Viví en Mánchester dos años. Fue entre 2013 y 2015, cuando trabajé como profesor en el Departamento de Hispánicas de la universidad de allí.

Estos días he recordado la plaza de Piccadilly Gardens, y las paradas de autobús que compartía con jóvenes españoles emigrados, con talludos hinchas del City, con sijs en sudadera y con mujeres cubiertas con niqab. Recuerdo las casas de amigos en Fallowfield, en Whalley Range, en Didsbury, en Chorlton; los mismos barrios donde las fuerzas de seguridad británicas han estado efectuando registros y deteniendo a sospechosos. Recuerdo el Arndale, el centro comercial erigido tras la destrucción que causó una bomba del IRA en pleno centro de Mánchester en 1996; y también el fallido plan yihadista de 2009 para volver a destruirlo, esta vez sin aviso y con centenares de personas en su interior.

Recuerdo la extraña sensación de seguridad que impregnaba todos estos lugares, o al menos la que yo siempre sentí en aquella ciudad. Una sensación derivada del sentimiento de comunidad y pertenencia del que siempre han hecho gala los mancunians.

Y recuerdo el Manchester Arena.

Pero lo que mejor recuerdo de Mánchester son los estudiantes que tuve en la universidad. Es extraño: por edad, estaba más cerca de ellos que de la mayoría de compañeros del claustro. Y, sin embargo, era difícil no verlos como niños. O como niñas, porque, como sucede en todos los grados de Humanidades, la inmensa mayoría de mis estudiantes eran chicas.

Buenas chicas; estudiantes aplicadas y curiosas. Chicas de primero que tenían miedo a levantar la mano aunque tú sabías que ellas sabían la respuesta; y que cuando por fin hablaban se cubrían la boca para que no se les vieran los brackets. Chicas que una mañana de pronto entraban en el aula oliendo a cigarros y a alcohol y con cara de circunstancias, y tú dejabas que se sentaran al fondo y no decías nada cuando empezaban a dar cabezadas. O a las que una tarde veías en la parada del bus besándose con un compañero, y al día siguiente esforzándose por no mirarlo durante la clase.

Chicas de segundo que te pedían consejo acerca de qué universidad española debían escoger para su Erasmus. Chicas que te preguntaban cómo era Madrid, y cómo era Barcelona, y qué se puede hacer en Alcalá de Henares. O chicas de cuarto que ya habían leído los libros que les recomendabas, que te decían que tu lectura de Crónica del desamor estaba completamente equivocada. Chicas que te trataban con la displicencia de quienes ya se sienten un poco mayores para esto de la uni, y tú a veces te cabreabas y a veces sonreías.

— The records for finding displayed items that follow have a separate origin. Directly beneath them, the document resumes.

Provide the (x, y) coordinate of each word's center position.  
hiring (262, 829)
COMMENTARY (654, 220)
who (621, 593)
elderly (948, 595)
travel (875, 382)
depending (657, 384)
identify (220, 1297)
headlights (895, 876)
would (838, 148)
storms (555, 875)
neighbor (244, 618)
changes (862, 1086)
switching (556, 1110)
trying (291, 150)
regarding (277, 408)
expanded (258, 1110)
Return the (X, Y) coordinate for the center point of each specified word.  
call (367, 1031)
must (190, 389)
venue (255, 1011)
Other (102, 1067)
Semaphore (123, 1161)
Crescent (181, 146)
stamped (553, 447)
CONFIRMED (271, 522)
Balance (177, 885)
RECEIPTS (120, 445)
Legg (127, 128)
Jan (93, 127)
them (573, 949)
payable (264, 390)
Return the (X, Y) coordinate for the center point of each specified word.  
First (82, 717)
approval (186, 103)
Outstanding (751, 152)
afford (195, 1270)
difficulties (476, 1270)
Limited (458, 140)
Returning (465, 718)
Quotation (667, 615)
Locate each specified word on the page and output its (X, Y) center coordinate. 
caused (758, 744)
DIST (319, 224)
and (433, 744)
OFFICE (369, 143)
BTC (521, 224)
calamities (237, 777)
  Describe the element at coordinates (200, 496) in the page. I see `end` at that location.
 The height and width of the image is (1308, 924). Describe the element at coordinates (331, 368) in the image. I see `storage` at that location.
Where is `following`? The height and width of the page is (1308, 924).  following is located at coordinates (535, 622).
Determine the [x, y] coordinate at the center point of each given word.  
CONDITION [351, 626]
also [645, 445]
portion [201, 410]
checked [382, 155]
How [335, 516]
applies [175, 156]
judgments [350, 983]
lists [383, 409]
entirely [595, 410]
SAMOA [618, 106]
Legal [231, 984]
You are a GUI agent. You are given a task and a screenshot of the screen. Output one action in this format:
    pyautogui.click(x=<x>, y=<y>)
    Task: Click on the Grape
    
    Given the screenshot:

Pensé en ellas la noche del lunes, cuando empezaron a saltar tuits señalando que algo había sucedido después de un concierto en el Manchester Arena. Era difícil imaginar que alguno de mis antiguos compañeros del claustro estuviese en un concierto de pop adolescente; pero quién sabía con las estudiantes. Quizá habían llevado a una hermana pequeña al concierto. O quizá habían ido como despedida de su adolescencia. O quizá habían estado de fiesta por el centro y pasaron delante del Manchester Arena, de camino al siguiente bar.

O quizá es que era fácil imaginarlas, en versión embrionaria, en cualquiera de las niñas cuyos testimonios empezaron a recabar los periodistas.

Ahora pienso en el hecho de que el suicida de Mánchester tuviera 22 años, la misma edad que mis antiguas estudiantes de cuarto de carrera. Y pienso en que creció en Fallowfield, el mismo barrio cercano al campus donde vivían (donde viven) la mayoría de nuestros estudiantes. Y pienso en el piso que alquiló en Granby Row la noche antes del atentado; la misma calle que recorrí todos los días durante dos años de vuelta a casa.

Me pregunto por esa terrible geometría. Y luego me hago cargo de la estupidez y la maldad que llevan a alguien a hacer algo así; y pienso en si hay algo que pueda hacer un profesor para combatirlas. A veces creo que no.

Pero, sobre todo, pienso en las chicas que ya no tendrán la oportunidad de llegar a clase con resaca. Las que no tendrán ocasión de susurrar al compañero de al lado que no se están enterando de nada. Las que no se detendrán un instante tras descubrir algo nuevo acerca de sí mismas entre las páginas de una novela. Las que ya nunca besarán a alguien, violentamente enamoradas, en la parada del bus frente a la facultad.

En primavera es habitual citar el comienzo de La tierra baldía: “Abril es el mes más cruel, hace brotar/ lilas en tierra muerta”. Pero los versos más abisales del poema son otros, precisamente los que me han estado dando vueltas desde la madrugada del lunes:

So many

I had not thought death had undone so many.